The Chinese foreign ministry has warned of 'necessary counter-measures', underlining that 'Chinese border troops are committed to upholding peace and tranquillity in China-India border areas', but will 'resolutely defend the sovereignty and security of our homeland'.
The Indian-China border is not fully demarcated and the LAC remains highly contested.
What is also true is that barring the middle sector, the two nations have not even had a mutual exchange of maps about their respective perceptions which has led to operational challenges whereby soldiers from either side have ventured into areas deemed as theirs by the opposite side.
As a consequence, local instability has been a perpetual feature of this terrain for decades.
But in recent years, border clashes have become routine though most have remained localised and defused at the local commander level.
The 73-day Doklam standoff on the Sikkim-Bhutan border in 2017 became a major flashpoint, waking Indian policymakers from their slumber that China is not to be taken for granted.

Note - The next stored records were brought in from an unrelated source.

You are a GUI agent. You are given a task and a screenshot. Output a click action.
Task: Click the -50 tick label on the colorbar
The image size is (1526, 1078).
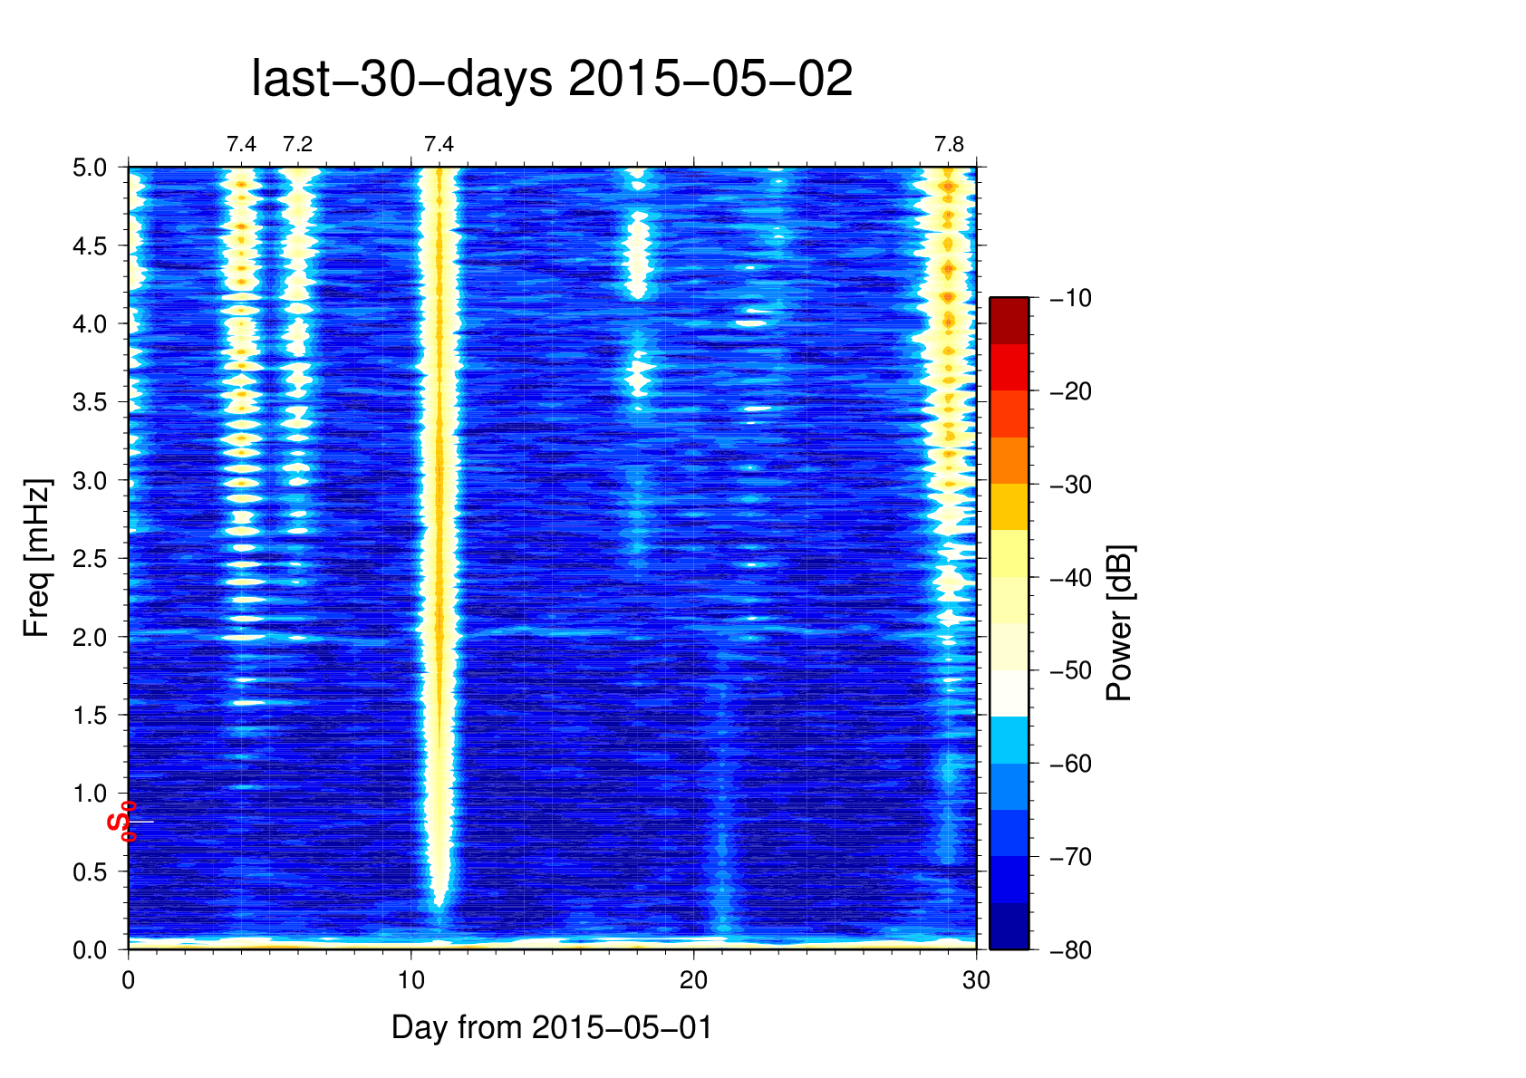tap(1070, 671)
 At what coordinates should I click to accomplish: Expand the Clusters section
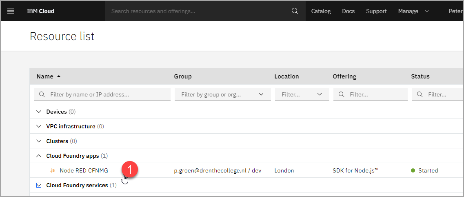[x=39, y=141]
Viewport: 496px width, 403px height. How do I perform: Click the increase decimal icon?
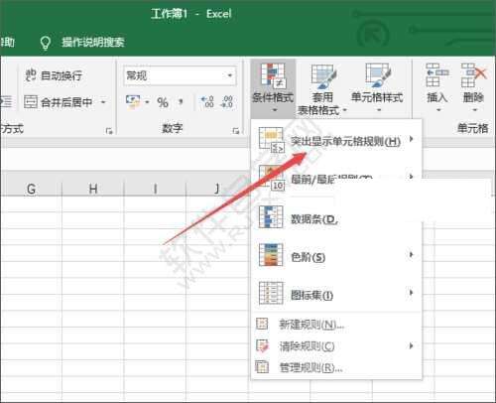click(207, 102)
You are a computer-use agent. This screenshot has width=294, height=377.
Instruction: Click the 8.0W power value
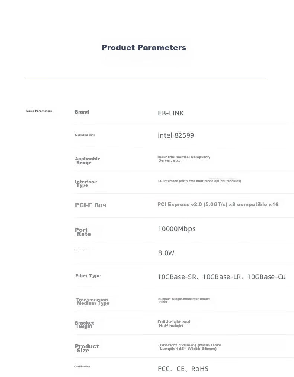(166, 253)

Prime Minister Narendra Damodardas Modi tried to deal with this problem by reaching out directly to the Chinese president. Their first informal summit at Wuhan in April 2018 resulted in 'strategic guidance to their respective militaries to strengthen communication in order to build trust and mutual understanding and enhance predictability and effectiveness in the management of border affairs.'
They also 'directed their militaries to earnestly implement various confidence building measures agreed upon between the two sides, including the principle of mutual and equal security, and strengthen existing institutional arrangements and information sharing mechanisms to prevent incidents in border regions.'
While it did manage to stabilise a seemingly free-falling Sino-Indian relationship in 2018, it has clearly failed to bring any stability at the border.
A number of factors can be attributed to the border clashes.
There is the perpetual issues of differing perception of the border.
More significantly, India has ramped up infrastructure on its side, so the Chinese military is finding Indian soldiers in locations where they are not used to seeing an Indian footprint.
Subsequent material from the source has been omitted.